In recent years, the transitioning body has become the subject of
increasing scholarly, medical, and political interest. This
interdisciplinary collection seeks to enable productive dialogue
about bodily transformation and its many potential meanings and
possibilities. Recent high-profile sex transitions, such as Bruce
Jenner's transformation into Caitlyn, have contributed to a
proliferation of public and private debates about the boundaries of
personal identity and the politics of gender. Sexual transition is
only one possible type of bodily transformation, and bodies that
change forms vex many binaries that underpin daily life such as
male/female, gay/straight, well/unhealthy, able/disabled,
beautiful/ugly, or adult/child.

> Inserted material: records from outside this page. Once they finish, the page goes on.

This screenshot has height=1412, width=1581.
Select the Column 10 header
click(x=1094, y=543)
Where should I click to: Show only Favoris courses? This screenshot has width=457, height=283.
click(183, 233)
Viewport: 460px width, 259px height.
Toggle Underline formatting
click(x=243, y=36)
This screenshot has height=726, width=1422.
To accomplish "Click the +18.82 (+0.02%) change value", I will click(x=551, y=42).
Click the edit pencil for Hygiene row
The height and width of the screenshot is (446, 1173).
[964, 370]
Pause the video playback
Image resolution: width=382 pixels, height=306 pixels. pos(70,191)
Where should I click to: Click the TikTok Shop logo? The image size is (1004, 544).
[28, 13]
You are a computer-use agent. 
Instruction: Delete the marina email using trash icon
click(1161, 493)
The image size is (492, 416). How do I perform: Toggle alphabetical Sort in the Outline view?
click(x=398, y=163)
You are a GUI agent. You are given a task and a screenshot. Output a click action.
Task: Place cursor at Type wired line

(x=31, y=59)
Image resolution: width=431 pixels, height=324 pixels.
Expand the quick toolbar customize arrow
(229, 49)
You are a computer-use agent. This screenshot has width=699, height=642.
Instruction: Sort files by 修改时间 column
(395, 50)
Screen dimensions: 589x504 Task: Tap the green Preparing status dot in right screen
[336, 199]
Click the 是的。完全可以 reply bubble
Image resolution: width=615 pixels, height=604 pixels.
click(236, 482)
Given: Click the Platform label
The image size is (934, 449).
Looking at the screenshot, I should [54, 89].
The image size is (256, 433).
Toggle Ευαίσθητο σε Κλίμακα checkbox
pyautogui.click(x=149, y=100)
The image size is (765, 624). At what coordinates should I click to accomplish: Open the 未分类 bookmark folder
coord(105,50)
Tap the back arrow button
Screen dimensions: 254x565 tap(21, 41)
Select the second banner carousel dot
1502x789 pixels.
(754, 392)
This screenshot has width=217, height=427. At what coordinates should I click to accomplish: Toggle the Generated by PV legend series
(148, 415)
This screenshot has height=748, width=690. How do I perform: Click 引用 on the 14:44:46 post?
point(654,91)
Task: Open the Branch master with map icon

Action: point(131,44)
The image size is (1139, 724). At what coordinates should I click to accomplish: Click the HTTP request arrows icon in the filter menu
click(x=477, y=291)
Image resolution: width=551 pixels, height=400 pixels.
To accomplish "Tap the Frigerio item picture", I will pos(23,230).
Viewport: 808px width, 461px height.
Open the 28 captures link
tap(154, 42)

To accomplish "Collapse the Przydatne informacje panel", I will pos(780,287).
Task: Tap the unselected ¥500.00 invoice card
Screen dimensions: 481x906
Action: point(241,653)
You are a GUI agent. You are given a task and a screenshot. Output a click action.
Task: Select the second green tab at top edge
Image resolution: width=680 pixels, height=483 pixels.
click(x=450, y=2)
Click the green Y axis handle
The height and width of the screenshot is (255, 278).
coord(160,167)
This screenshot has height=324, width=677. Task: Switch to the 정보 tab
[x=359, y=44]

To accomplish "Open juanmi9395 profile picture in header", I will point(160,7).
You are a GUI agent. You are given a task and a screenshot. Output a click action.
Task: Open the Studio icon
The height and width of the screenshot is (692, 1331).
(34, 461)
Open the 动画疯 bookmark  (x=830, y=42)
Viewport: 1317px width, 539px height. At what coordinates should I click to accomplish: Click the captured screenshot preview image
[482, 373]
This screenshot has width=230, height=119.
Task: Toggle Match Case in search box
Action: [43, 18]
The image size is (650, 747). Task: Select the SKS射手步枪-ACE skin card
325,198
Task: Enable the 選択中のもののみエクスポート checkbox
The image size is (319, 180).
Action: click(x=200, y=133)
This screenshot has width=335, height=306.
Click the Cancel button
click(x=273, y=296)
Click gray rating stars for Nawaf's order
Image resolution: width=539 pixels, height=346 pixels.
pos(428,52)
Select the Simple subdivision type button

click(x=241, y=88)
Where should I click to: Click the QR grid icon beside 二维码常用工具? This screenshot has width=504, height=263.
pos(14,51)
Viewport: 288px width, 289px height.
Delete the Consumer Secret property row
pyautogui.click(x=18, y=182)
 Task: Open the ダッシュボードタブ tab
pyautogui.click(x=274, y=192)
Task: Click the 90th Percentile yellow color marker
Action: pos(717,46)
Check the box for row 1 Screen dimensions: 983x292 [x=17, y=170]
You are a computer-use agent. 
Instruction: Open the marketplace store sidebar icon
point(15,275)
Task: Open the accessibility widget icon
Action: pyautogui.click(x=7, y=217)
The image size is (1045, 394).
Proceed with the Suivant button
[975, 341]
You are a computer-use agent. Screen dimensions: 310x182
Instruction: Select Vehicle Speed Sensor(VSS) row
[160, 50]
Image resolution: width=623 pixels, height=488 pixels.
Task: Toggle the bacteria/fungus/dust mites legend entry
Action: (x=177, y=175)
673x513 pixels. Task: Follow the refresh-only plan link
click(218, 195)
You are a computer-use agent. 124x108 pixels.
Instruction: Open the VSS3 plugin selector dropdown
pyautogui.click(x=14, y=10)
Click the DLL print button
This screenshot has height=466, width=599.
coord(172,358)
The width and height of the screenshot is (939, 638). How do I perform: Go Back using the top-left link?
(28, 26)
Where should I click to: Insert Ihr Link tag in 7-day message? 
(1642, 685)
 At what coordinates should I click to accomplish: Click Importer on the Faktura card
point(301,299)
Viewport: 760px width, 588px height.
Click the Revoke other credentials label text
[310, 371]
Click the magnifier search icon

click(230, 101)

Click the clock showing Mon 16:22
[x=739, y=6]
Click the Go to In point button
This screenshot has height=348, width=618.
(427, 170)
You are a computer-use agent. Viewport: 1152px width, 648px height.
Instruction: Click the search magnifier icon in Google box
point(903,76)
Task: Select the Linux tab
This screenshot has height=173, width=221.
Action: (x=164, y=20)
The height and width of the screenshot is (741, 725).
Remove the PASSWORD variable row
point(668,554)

When transformations and
transitions involve trauma, illness, injury, surgery or death,
bodies can become culturally and socially illegible and enter the
realm of abjection or even horror. Health humanities, a recent
revision of medical humanities that includes patients and other
nonphysicians, provides an interdisciplinary lens through which to
read such bodily transformation and its representation in public
culture. The authors of the essays in the present volume situate
their work in this interdisciplinary space to enable productive
dialogue about bodily transformation and its meanings in artistic,
literary, visual, and health discourses. The essays in this volume
discuss non-normative bodies from eighteenth-century France to
present-day Iran and investigate narratives of cancer, aging,
anorexia, AIDS, intersexuality, transsexuality, viruses, bacteria,
and vaccinations. This collection will be of key interest to
faculty and students in women' studies/gender studies, cultural
studies, studies of visual and material culture, medical/health
humanities, disability studies, and rhetorics of science, health
and medicine, and will be a useful resource for scholars across
interdisciplinary fields of study.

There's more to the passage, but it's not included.